Ho avuto modo di chiedere, parlando con una persona del posto che parlava inglese meglio degli altri, come percepisse gli altri del proprio paese: "Come fratelli", mi ha risposto, ma la chiave di tutto è l'educazione che viene impartita loro sin da piccoli: Il figlio deve rispettare il padre e la madre e le persone anziane, deve addirittura seguire quello che gli dice il fratello o la sorella maggiore.
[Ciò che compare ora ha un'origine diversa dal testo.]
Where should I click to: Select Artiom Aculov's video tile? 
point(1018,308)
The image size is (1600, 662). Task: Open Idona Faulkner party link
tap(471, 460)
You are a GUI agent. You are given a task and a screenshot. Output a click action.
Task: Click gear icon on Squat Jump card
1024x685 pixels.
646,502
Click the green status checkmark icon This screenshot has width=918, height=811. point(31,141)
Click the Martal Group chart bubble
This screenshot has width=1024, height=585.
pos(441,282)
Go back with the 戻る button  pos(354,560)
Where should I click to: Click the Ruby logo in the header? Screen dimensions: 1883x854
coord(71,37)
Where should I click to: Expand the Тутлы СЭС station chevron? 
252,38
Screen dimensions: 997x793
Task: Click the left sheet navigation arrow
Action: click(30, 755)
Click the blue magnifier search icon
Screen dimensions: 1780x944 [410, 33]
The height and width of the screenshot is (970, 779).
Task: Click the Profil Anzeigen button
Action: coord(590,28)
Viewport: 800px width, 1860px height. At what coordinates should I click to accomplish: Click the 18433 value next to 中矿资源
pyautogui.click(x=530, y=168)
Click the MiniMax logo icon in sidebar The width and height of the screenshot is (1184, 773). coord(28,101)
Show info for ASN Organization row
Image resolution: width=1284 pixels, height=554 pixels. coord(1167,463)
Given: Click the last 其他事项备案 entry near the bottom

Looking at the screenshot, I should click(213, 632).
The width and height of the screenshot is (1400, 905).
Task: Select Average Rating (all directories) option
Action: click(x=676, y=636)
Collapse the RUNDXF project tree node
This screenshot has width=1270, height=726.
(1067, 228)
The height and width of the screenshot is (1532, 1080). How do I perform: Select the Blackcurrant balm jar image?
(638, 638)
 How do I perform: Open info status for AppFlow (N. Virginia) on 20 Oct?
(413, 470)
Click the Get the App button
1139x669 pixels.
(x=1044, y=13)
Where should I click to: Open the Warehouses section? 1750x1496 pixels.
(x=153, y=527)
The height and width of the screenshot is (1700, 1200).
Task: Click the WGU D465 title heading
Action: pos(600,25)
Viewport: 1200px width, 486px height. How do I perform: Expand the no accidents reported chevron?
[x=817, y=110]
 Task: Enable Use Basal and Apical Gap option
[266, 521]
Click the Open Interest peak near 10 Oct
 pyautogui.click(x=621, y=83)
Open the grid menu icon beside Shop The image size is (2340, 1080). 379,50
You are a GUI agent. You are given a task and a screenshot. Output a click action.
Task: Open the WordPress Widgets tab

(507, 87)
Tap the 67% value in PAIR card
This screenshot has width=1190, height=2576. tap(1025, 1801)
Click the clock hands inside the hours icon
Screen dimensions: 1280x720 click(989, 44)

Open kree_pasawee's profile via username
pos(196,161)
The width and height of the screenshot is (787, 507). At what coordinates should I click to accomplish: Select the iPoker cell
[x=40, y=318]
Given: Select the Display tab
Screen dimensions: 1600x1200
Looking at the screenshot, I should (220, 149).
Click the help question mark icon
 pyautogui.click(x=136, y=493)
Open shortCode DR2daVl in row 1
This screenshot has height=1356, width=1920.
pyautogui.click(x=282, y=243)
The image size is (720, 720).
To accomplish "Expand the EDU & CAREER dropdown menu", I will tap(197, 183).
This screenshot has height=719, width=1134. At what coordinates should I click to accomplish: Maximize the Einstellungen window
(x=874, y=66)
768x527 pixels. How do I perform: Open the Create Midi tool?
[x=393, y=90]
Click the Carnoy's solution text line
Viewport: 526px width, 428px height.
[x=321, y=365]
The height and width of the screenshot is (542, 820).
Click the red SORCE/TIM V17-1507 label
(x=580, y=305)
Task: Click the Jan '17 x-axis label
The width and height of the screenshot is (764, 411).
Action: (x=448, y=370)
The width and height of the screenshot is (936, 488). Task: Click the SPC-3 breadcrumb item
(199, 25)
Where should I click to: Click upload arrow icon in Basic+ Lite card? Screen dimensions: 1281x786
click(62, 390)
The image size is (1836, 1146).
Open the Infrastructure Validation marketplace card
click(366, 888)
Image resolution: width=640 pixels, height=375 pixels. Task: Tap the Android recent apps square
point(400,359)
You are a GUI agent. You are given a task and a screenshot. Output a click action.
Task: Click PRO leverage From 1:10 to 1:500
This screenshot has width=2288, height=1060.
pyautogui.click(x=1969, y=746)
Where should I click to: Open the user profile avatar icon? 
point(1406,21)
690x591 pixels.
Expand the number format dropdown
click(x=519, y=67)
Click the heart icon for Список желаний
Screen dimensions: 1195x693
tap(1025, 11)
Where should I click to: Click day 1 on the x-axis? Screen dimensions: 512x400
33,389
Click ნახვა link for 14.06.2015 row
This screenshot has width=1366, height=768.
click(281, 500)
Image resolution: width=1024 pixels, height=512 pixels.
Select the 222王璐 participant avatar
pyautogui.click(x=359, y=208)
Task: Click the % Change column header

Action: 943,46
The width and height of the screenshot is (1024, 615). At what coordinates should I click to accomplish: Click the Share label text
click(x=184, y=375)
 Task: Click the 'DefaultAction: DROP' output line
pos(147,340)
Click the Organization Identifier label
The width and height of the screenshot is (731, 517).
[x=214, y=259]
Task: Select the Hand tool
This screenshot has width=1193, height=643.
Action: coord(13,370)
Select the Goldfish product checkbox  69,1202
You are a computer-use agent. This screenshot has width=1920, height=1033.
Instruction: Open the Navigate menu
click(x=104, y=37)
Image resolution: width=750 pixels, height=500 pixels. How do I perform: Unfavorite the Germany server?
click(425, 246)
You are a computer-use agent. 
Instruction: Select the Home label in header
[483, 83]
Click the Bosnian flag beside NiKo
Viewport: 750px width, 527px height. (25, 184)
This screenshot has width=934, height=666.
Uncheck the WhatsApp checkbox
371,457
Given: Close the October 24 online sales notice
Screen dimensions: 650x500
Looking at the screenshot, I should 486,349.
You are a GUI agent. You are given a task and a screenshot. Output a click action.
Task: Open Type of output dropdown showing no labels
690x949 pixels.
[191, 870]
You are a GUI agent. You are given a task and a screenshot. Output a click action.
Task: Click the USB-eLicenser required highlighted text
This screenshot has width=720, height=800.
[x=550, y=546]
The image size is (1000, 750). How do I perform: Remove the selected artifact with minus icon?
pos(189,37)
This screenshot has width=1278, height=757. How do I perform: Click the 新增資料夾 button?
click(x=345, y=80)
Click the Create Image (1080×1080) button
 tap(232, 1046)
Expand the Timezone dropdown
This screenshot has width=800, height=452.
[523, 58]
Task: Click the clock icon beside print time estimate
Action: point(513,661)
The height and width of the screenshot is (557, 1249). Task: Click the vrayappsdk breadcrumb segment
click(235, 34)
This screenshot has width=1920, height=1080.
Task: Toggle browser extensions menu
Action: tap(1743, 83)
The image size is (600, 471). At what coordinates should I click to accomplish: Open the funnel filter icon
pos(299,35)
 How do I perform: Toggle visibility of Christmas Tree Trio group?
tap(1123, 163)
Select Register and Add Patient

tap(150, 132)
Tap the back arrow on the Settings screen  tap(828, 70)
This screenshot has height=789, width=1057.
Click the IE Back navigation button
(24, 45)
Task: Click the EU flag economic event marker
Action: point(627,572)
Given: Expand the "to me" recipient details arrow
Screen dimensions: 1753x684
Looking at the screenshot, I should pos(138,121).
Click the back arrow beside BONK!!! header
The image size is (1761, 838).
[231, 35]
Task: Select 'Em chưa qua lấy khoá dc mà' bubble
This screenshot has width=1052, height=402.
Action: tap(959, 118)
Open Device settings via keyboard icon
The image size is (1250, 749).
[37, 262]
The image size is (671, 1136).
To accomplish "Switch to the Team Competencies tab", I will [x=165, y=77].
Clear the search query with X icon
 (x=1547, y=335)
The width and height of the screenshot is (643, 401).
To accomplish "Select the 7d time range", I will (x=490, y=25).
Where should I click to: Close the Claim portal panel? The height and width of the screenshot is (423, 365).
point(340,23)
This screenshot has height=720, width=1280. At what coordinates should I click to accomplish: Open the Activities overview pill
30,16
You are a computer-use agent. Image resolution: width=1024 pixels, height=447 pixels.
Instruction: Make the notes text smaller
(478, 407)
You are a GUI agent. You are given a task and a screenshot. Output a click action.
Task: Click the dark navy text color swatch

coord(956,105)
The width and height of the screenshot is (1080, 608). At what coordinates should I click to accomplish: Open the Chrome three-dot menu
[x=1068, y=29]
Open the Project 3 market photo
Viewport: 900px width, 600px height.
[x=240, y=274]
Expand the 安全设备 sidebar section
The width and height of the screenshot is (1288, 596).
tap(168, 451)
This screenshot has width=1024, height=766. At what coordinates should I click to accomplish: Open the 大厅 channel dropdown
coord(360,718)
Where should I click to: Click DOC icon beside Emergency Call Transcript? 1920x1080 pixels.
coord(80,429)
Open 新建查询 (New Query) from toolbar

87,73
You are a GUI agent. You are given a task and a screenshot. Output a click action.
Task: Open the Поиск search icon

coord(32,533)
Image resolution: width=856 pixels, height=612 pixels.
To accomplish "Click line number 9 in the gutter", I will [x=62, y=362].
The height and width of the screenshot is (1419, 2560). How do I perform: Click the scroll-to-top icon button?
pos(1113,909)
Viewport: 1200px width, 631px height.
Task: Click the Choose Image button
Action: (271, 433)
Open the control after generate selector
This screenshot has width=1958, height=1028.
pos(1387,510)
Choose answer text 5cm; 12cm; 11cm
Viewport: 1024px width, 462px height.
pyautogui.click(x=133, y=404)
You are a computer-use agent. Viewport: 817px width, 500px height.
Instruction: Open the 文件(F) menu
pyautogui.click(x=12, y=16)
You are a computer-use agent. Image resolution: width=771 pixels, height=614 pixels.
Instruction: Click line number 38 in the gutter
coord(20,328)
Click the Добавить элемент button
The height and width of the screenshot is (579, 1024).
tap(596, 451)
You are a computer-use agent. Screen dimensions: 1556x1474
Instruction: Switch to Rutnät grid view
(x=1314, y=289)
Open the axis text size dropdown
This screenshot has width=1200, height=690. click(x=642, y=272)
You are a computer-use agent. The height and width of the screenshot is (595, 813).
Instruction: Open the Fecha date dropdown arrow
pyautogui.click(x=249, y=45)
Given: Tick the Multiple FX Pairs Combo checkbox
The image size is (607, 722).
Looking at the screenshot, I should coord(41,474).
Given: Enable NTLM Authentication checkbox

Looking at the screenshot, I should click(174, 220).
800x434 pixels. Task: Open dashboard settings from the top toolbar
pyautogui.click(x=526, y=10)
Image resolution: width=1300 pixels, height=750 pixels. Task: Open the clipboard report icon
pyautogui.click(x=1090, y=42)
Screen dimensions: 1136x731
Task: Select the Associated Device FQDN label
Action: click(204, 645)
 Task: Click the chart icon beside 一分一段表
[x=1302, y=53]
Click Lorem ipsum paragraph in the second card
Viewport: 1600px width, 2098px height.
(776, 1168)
La legge dello stato è una legge da seguire, concetto semplice e diretto.
Mi sembra di aver capito che il concetto di individuo è tenuto in considerazione, ma più ancora quello di collettività.
Poco mi cambia se le regole del bon ton sono diverse dalle nostre, il rispetto che sta alla base è quello che a me piace, soprattutto se si considera che questo, unitamente al modo di vivere buddhista, genera un clima socialmente rilassato, lontano dalla violenza che si vede in altre parti del mondo. Qui molte ragazze viaggiano da sole senza dover temere alcunché. In Turchia meglio non farlo, come dimostrano i recenti fatti.

DAG

2 commenti:

Anonimo ha detto...

come è bello questo tuo post, invidio molto quello che stai vivendo tu

Unknown ha detto...

bellissime le tue parole e bellissimo quello che vedi.